Donut 🍩 : Document Understanding Transformer

Official Implementation of Donut and SynthDoG | Paper | Slide | Poster

Introduction

Donut 🍩, Document understanding transformer, is a new method of document understanding that utilizes an OCR-free end-to-end Transformer model. Donut does not require off-the-shelf OCR engines/APIs, yet it shows state-of-the-art performances on various visual document understanding tasks, such as visual document classification or information extraction (a.k.a. document parsing). In addition, we present SynthDoG 🐶, Synthetic Document Generator, that helps the model pre-training to be flexible on various languages and domains.

Our academic paper, which describes our method in detail and provides full experimental results and analyses, can be found here:

OCR-free Document Understanding Transformer.
Geewook Kim, Teakgyu Hong, Moonbin Yim, JeongYeon Nam, Jinyoung Park, Jinyeong Yim, Wonseok Hwang, Sangdoo Yun, Dongyoon Han, Seunghyun Park. In ECCV 2022.

Pre-trained Models and Web Demos

Gradio web demos are available!

You can run the demo with ./app.py file.
Sample images are available at ./misc and more receipt images are available at CORD dataset link.
Web demos are available from the links in the following table.

Task	Sec/Img	Score	Trained Model	Demo
CORD (Document Parsing)	0.7 / 0.7 / 1.2	91.3 / 91.1 / 90.9	donut-base-finetuned-cord-v2 (1280) / donut-base-finetuned-cord-v1 (1280) / donut-base-finetuned-cord-v1-2560	gradio space web demo, google colab demo
Train Ticket (Document Parsing)	0.6	98.7	donut-base-finetuned-zhtrainticket	google colab demo
RVL-CDIP (Document Classification)	0.75	95.3	donut-base-finetuned-rvlcdip	gradio space web demo, google colab demo
DocVQA Task1 (Document VQA)	0.78	67.5	donut-base-finetuned-docvqa	gradio space web demo, google colab demo

The links to the pre-trained backbones are here:

donut-base: trained with 64 A100 GPUs (~2.5 days), number of layers (encoder: {2,2,14,2}, decoder: 4), input size 2560x1920, swin window size 10, IIT-CDIP (11M) and SynthDoG (English, Chinese, Japanese, Korean, 0.5M x 4).
donut-proto: (preliminary model) trained with 8 V100 GPUs (~5 days), number of layers (encoder: {2,2,18,2}, decoder: 4), input size 2048x1536, swin window size 8, and SynthDoG (English, Japanese, Korean, 0.4M x 3).

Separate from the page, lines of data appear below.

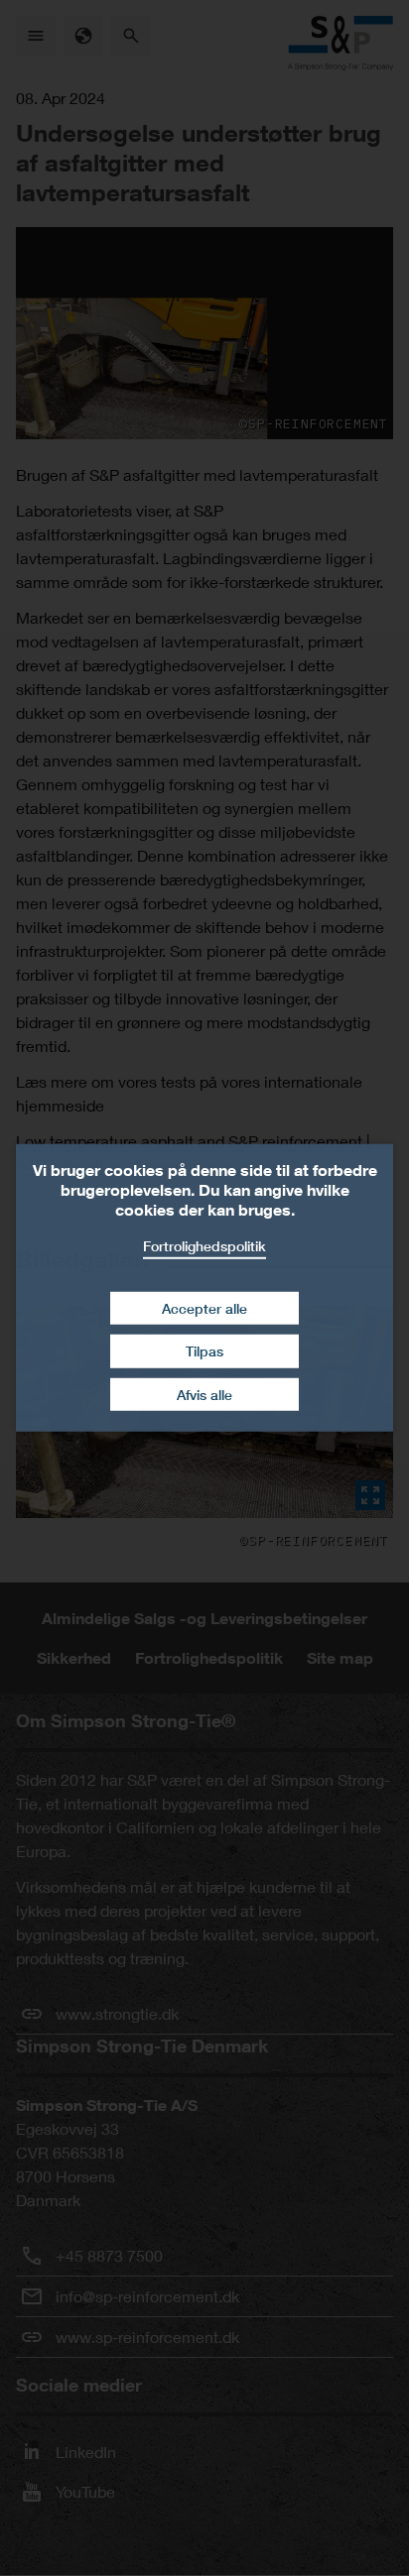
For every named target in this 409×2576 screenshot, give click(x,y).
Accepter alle (204, 1307)
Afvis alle (204, 1394)
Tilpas (204, 1351)
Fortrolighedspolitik (204, 1245)
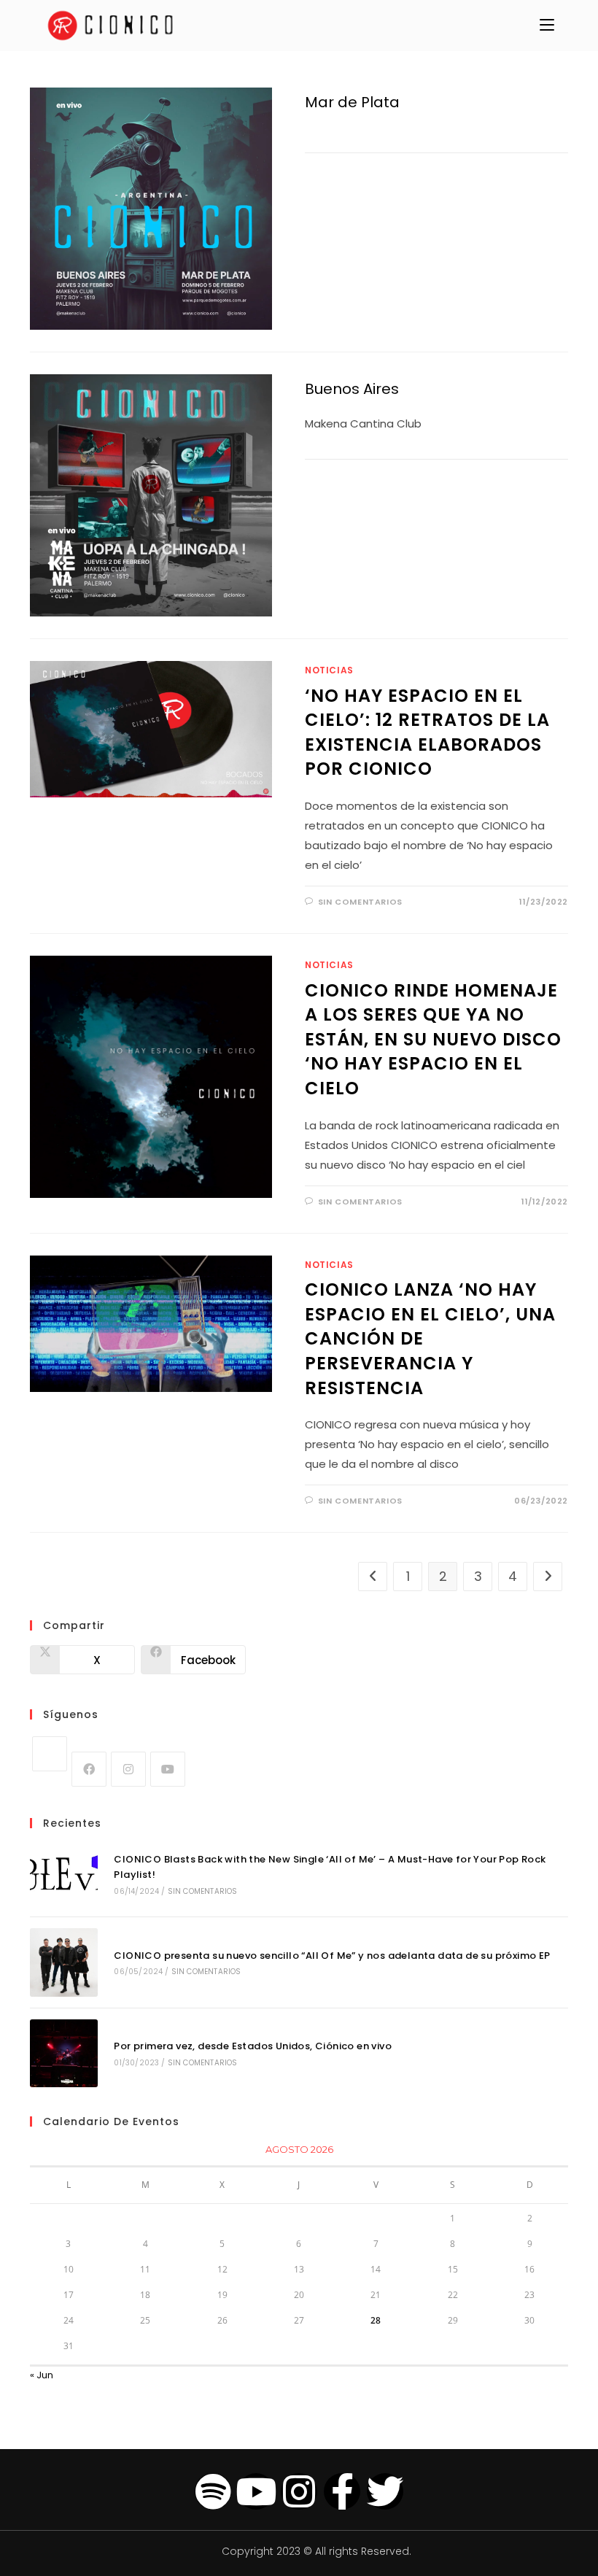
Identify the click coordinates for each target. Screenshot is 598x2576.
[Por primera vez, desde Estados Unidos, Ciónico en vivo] (64, 2053)
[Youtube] (167, 1769)
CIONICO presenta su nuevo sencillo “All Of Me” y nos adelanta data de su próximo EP (332, 1955)
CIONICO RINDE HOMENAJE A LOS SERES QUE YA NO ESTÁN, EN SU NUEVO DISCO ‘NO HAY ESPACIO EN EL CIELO (433, 1039)
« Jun (41, 2375)
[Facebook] (88, 1769)
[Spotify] (213, 2491)
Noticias (329, 670)
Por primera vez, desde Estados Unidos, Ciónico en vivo (253, 2046)
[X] (49, 1753)
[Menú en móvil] (547, 25)
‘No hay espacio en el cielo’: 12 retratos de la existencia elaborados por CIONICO (427, 732)
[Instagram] (128, 1769)
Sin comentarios (360, 902)
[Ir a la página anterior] (372, 1576)
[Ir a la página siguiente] (547, 1576)
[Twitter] (385, 2491)
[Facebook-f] (342, 2491)
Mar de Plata (352, 102)
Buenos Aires (352, 389)
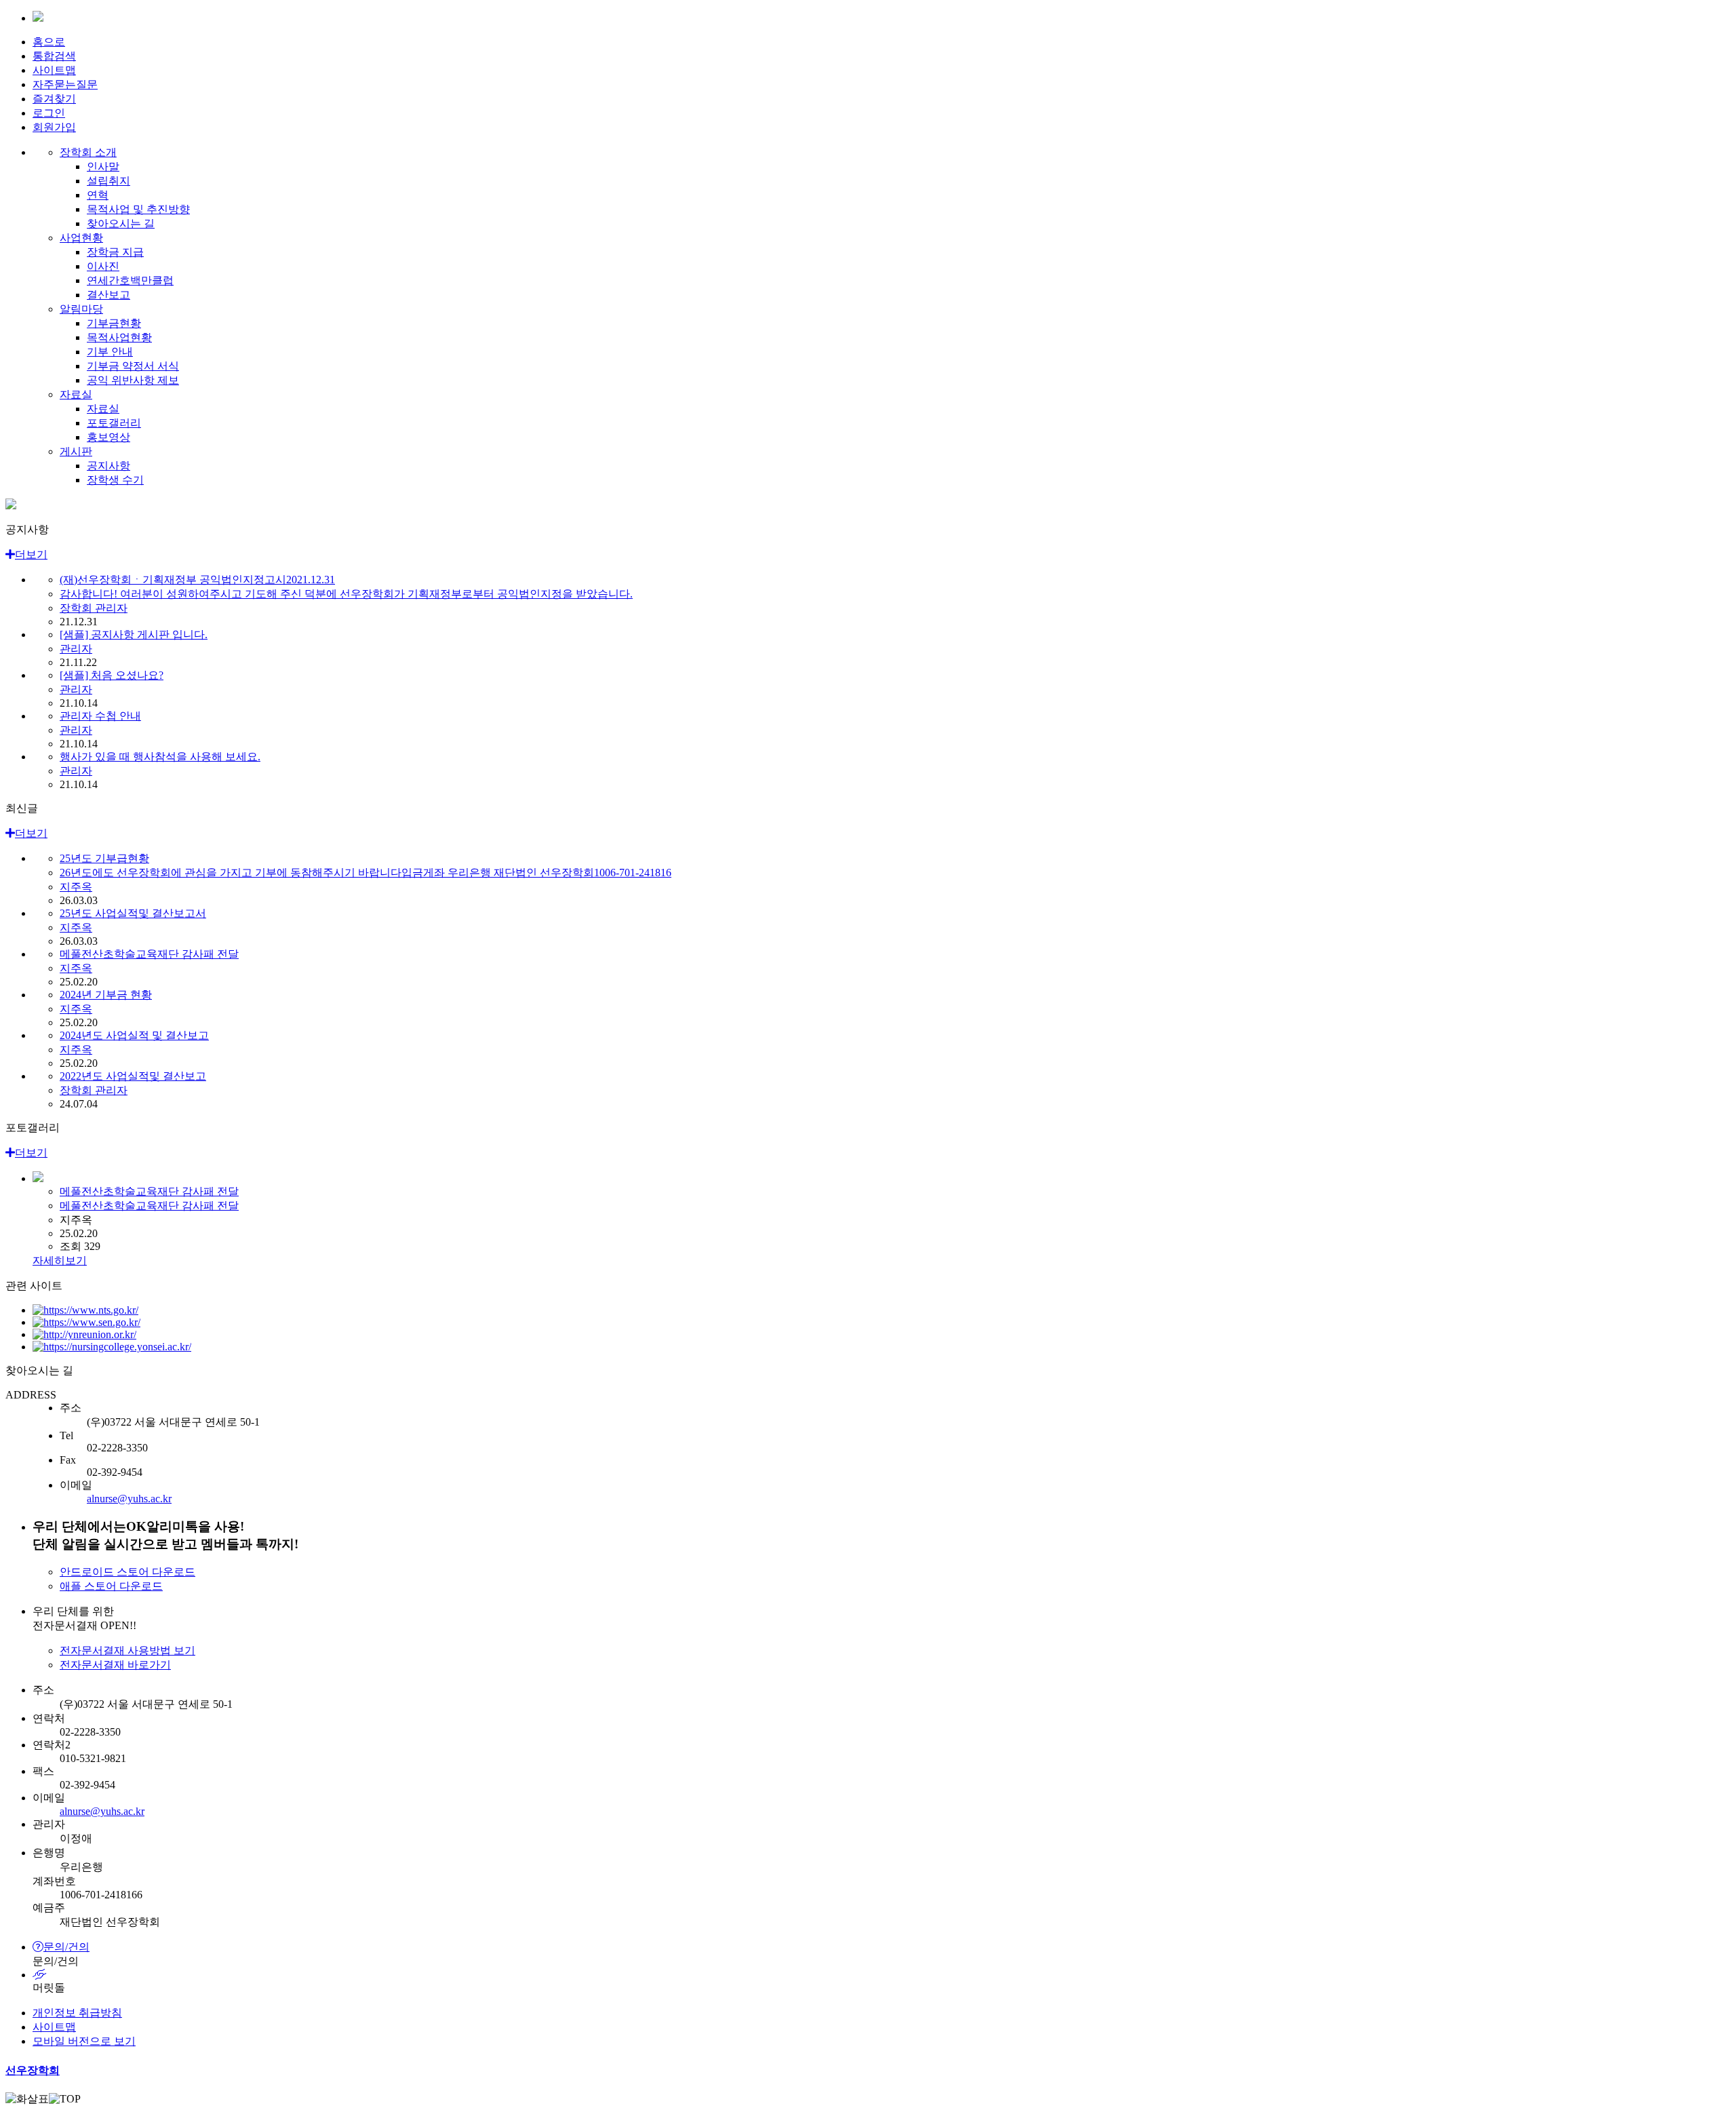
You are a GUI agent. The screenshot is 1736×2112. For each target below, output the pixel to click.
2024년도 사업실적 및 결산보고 (134, 1035)
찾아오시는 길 (121, 223)
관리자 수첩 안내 (100, 716)
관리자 (76, 648)
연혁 (97, 195)
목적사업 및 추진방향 (138, 209)
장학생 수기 (115, 480)
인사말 (103, 166)
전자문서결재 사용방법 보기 (127, 1650)
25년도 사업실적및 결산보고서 (133, 913)
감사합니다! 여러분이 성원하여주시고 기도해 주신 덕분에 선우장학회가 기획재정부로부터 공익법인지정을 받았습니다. (346, 594)
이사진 (103, 266)
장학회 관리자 (93, 608)
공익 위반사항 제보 (133, 380)
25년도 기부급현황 (104, 858)
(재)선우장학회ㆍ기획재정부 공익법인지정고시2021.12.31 (197, 579)
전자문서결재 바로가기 (115, 1664)
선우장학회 (32, 2070)
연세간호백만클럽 (130, 280)
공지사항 (108, 465)
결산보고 (108, 294)
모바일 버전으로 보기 (84, 2041)
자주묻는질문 (65, 84)
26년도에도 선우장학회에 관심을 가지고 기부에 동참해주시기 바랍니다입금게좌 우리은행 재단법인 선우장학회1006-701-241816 (365, 872)
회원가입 (54, 127)
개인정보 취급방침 (77, 2012)
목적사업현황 (119, 337)
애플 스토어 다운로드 (111, 1586)
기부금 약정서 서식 (133, 366)
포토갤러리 (114, 423)
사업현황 (81, 237)
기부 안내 (110, 351)
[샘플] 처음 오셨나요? (111, 675)
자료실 (76, 394)
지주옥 (76, 887)
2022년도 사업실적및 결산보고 (133, 1076)
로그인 (49, 113)
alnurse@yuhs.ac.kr (129, 1498)
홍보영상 (108, 437)
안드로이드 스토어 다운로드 (127, 1572)
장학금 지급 (115, 252)
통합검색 (54, 56)
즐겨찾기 (54, 98)
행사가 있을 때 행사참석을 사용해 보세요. (160, 756)
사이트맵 (54, 70)
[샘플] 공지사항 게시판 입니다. (134, 634)
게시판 (76, 451)
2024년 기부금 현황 (106, 994)
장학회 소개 (88, 152)
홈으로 (49, 41)
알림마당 (81, 309)
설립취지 (108, 181)
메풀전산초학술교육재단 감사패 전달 (149, 954)
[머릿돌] (882, 1975)
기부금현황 (114, 323)
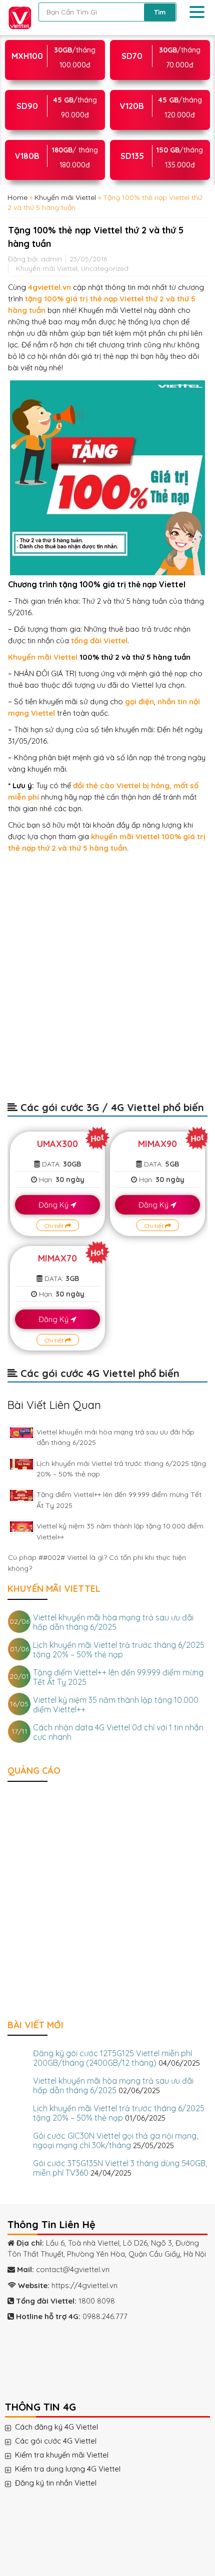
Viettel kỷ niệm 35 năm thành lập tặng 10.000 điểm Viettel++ (115, 1704)
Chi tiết (54, 1226)
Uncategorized (104, 268)
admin (51, 258)
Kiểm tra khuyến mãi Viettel (71, 2455)
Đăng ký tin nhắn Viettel (65, 2483)
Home (18, 197)
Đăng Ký (54, 1205)
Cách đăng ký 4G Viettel (66, 2427)
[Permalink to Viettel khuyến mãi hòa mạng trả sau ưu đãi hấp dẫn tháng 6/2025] (21, 1432)
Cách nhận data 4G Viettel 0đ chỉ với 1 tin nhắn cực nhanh (118, 1732)
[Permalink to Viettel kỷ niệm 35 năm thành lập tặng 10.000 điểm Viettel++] (21, 1526)
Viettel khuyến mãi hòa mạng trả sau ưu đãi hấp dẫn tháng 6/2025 (113, 1622)
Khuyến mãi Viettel (65, 197)
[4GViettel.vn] (17, 16)
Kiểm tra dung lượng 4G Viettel (77, 2469)
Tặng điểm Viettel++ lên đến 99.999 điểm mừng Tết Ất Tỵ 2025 (118, 1677)
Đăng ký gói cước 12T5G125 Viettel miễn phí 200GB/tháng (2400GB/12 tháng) (112, 2058)
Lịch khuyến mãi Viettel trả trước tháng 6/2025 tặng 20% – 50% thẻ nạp (118, 1649)
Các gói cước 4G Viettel (65, 2441)
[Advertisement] (107, 982)
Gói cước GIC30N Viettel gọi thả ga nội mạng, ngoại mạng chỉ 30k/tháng (115, 2140)
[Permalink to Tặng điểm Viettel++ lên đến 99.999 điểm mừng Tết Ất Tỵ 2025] (21, 1495)
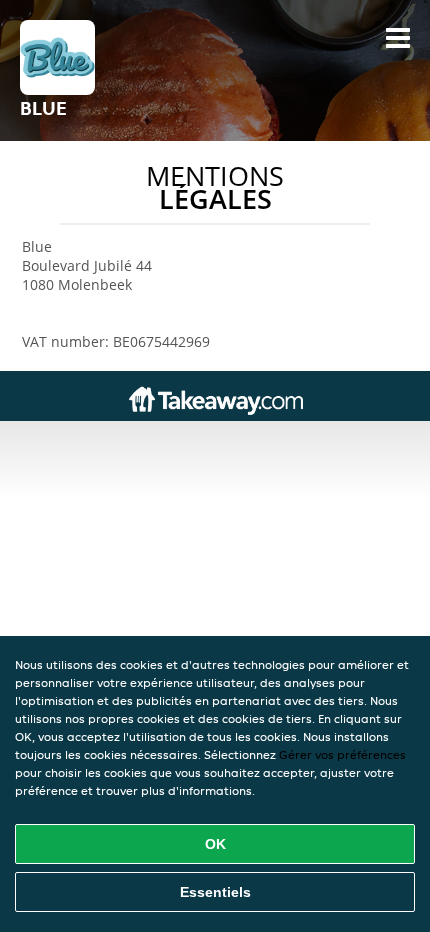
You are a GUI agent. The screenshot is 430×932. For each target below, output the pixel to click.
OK (215, 844)
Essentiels (215, 892)
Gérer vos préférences (342, 754)
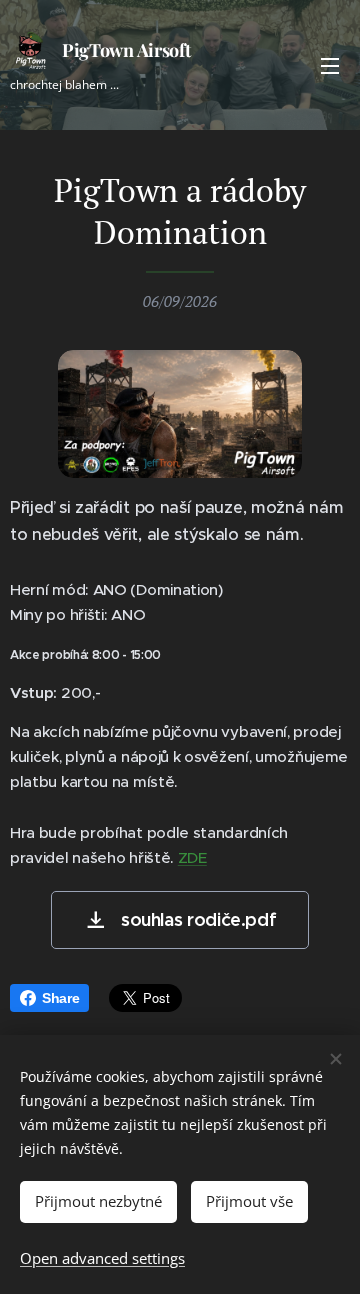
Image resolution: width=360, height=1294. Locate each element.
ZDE (192, 857)
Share (60, 998)
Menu (330, 65)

Please see our paper for more details.

SynthDoG datasets

The links to the SynthDoG-generated datasets are here:

synthdog-en: English, 0.5M.
synthdog-zh: Chinese, 0.5M.
synthdog-ja: Japanese, 0.5M.
synthdog-ko: Korean, 0.5M.

To generate synthetic datasets with our SynthDoG, please see ./synthdog/README.md and our paper for details.

Updates

2022-11-14 New version 1.0.9 is released (pip install donut-python --upgrade). See 1.0.9 Release Notes.
2022-08-12 Donut 🍩 is also available at huggingface/transformers 🤗 (contributed by @NielsRogge). donut-python loads the pre-trained weights from the official branch of the model repositories. See 1.0.5 Release Notes.
2022-08-05 A well-executed hands-on tutorial on donut 🍩 is published at Towards Data Science (written by @estaudere).
2022-07-20 First Commit, We release our code, model weights, synthetic data and generator.

Software installation

pip install donut-python

or clone this repository and install the dependencies:

git clone https://github.com/clovaai/donut.git
cd donut/
conda create -n donut_official python=3.7
conda activate donut_official
pip install .

We tested donut with:

torch == 1.11.0+cu113
torchvision == 0.12.0+cu113
pytorch-lightning == 1.6.4
transformers == 4.11.3
timm == 0.5.4

Getting Started

Data

This repository assumes the following structure of dataset:

> tree dataset_name
dataset_name
├── test
│   ├── metadata.jsonl
│   ├── {image_path0}
│   ├── {image_path1}
│             .
│             .
├── train
│   ├── metadata.jsonl
│   ├── {image_path0}
│   ├── {image_path1}
│             .
│             .
└── validation
    ├── metadata.jsonl
    ├── {image_path0}
    ├── {image_path1}
              .
              .

> cat dataset_name/test/metadata.jsonl
{"file_name": {image_path0}, "ground_truth": "{\"gt_parse\": {ground_truth_parse}, ... {other_metadata_not_used} ... }"}
{"file_name": {image_path1}, "ground_truth": "{\"gt_parse\": {ground_truth_parse}, ... {other_metadata_not_used} ... }"}
     .
     .

The structure of metadata.jsonl file is in JSON Lines text format, i.e., .jsonl. Each line consists of
- file_name : relative path to the image file.
- ground_truth : string format (json dumped), the dictionary contains either gt_parse or gt_parses. Other fields (metadata) can be added to the dictionary but will not be used.
donut interprets all tasks as a JSON prediction problem. As a result, all donut model training share a same pipeline. For training and inference, the only thing to do is preparing gt_parse or gt_parses for the task in format described below.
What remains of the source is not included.